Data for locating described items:
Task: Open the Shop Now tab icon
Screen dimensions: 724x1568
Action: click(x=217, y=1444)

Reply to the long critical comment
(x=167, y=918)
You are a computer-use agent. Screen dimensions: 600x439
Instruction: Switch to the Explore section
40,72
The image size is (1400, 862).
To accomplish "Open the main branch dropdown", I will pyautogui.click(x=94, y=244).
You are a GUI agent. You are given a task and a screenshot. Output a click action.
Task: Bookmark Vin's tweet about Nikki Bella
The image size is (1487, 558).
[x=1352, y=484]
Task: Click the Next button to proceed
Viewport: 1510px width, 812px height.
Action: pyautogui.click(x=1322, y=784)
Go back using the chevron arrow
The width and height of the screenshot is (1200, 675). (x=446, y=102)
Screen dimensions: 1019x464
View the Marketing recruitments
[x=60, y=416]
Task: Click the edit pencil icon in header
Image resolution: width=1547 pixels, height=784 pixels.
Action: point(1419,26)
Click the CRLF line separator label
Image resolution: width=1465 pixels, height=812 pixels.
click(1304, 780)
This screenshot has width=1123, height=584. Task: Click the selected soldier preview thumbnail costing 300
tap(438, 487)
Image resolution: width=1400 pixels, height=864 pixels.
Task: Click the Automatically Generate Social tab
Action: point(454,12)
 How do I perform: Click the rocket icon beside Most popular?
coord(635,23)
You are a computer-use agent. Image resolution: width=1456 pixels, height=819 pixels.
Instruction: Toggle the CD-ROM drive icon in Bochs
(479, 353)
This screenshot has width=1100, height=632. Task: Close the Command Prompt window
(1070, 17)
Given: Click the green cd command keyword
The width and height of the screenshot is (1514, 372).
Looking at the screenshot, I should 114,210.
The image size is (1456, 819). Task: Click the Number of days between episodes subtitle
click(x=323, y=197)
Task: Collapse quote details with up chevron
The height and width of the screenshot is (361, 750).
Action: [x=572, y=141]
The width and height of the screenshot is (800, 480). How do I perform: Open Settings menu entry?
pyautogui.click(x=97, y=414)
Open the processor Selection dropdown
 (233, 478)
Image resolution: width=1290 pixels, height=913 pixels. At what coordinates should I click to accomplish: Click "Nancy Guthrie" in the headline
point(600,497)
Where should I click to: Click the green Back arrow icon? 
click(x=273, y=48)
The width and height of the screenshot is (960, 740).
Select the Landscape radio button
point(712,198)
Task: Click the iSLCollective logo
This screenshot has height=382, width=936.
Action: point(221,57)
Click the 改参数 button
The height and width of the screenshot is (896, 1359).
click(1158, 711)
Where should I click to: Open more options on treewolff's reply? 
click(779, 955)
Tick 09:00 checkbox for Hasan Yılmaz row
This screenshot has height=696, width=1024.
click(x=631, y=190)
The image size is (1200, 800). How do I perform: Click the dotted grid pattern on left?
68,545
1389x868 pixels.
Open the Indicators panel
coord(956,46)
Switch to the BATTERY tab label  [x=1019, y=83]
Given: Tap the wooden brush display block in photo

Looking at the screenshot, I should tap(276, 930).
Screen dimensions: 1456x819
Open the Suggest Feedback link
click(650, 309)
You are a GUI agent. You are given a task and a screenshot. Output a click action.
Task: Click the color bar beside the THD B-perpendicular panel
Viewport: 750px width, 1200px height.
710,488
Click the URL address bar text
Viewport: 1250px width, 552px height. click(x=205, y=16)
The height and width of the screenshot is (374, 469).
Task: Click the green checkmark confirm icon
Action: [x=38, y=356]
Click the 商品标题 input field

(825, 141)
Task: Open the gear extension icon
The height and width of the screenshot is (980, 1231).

**THE EXERCISE:** Copy out all of the data above, reproducing every line verbatim without changing anything.

**EXPECTED ANSWER:**
Task: Open the Shop Now tab icon
Screen dimensions: 724x1568
Action: click(x=217, y=1444)

Reply to the long critical comment
(x=167, y=918)
You are a computer-use agent. Screen dimensions: 600x439
Instruction: Switch to the Explore section
40,72
The image size is (1400, 862).
To accomplish "Open the main branch dropdown", I will pyautogui.click(x=94, y=244).
You are a GUI agent. You are given a task and a screenshot. Output a click action.
Task: Bookmark Vin's tweet about Nikki Bella
The image size is (1487, 558).
[x=1352, y=484]
Task: Click the Next button to proceed
Viewport: 1510px width, 812px height.
Action: pyautogui.click(x=1322, y=784)
Go back using the chevron arrow
The width and height of the screenshot is (1200, 675). (x=446, y=102)
Screen dimensions: 1019x464
View the Marketing recruitments
[x=60, y=416]
Task: Click the edit pencil icon in header
Image resolution: width=1547 pixels, height=784 pixels.
Action: point(1419,26)
Click the CRLF line separator label
Image resolution: width=1465 pixels, height=812 pixels.
click(1304, 780)
This screenshot has width=1123, height=584. Task: Click the selected soldier preview thumbnail costing 300
tap(438, 487)
Image resolution: width=1400 pixels, height=864 pixels.
Task: Click the Automatically Generate Social tab
Action: point(454,12)
 How do I perform: Click the rocket icon beside Most popular?
coord(635,23)
You are a computer-use agent. Image resolution: width=1456 pixels, height=819 pixels.
Instruction: Toggle the CD-ROM drive icon in Bochs
(479, 353)
This screenshot has width=1100, height=632. Task: Close the Command Prompt window
(1070, 17)
Given: Click the green cd command keyword
The width and height of the screenshot is (1514, 372).
Looking at the screenshot, I should 114,210.
The image size is (1456, 819). Task: Click the Number of days between episodes subtitle
click(x=323, y=197)
Task: Collapse quote details with up chevron
The height and width of the screenshot is (361, 750).
Action: [x=572, y=141]
The width and height of the screenshot is (800, 480). How do I perform: Open Settings menu entry?
pyautogui.click(x=97, y=414)
Open the processor Selection dropdown
 (233, 478)
Image resolution: width=1290 pixels, height=913 pixels. At what coordinates should I click to accomplish: Click "Nancy Guthrie" in the headline
point(600,497)
Where should I click to: Click the green Back arrow icon? 
click(x=273, y=48)
The width and height of the screenshot is (960, 740).
Select the Landscape radio button
point(712,198)
Task: Click the iSLCollective logo
This screenshot has height=382, width=936.
Action: point(221,57)
Click the 改参数 button
The height and width of the screenshot is (896, 1359).
click(1158, 711)
Where should I click to: Open more options on treewolff's reply? 
click(779, 955)
Tick 09:00 checkbox for Hasan Yılmaz row
This screenshot has height=696, width=1024.
click(x=631, y=190)
The image size is (1200, 800). How do I perform: Click the dotted grid pattern on left?
68,545
1389x868 pixels.
Open the Indicators panel
coord(956,46)
Switch to the BATTERY tab label  [x=1019, y=83]
Given: Tap the wooden brush display block in photo

Looking at the screenshot, I should tap(276, 930).
Screen dimensions: 1456x819
Open the Suggest Feedback link
click(650, 309)
You are a GUI agent. You are given a task and a screenshot. Output a click action.
Task: Click the color bar beside the THD B-perpendicular panel
Viewport: 750px width, 1200px height.
710,488
Click the URL address bar text
Viewport: 1250px width, 552px height. click(x=205, y=16)
The height and width of the screenshot is (374, 469).
Task: Click the green checkmark confirm icon
Action: [x=38, y=356]
Click the 商品标题 input field

(825, 141)
Task: Open the gear extension icon
The height and width of the screenshot is (980, 1231).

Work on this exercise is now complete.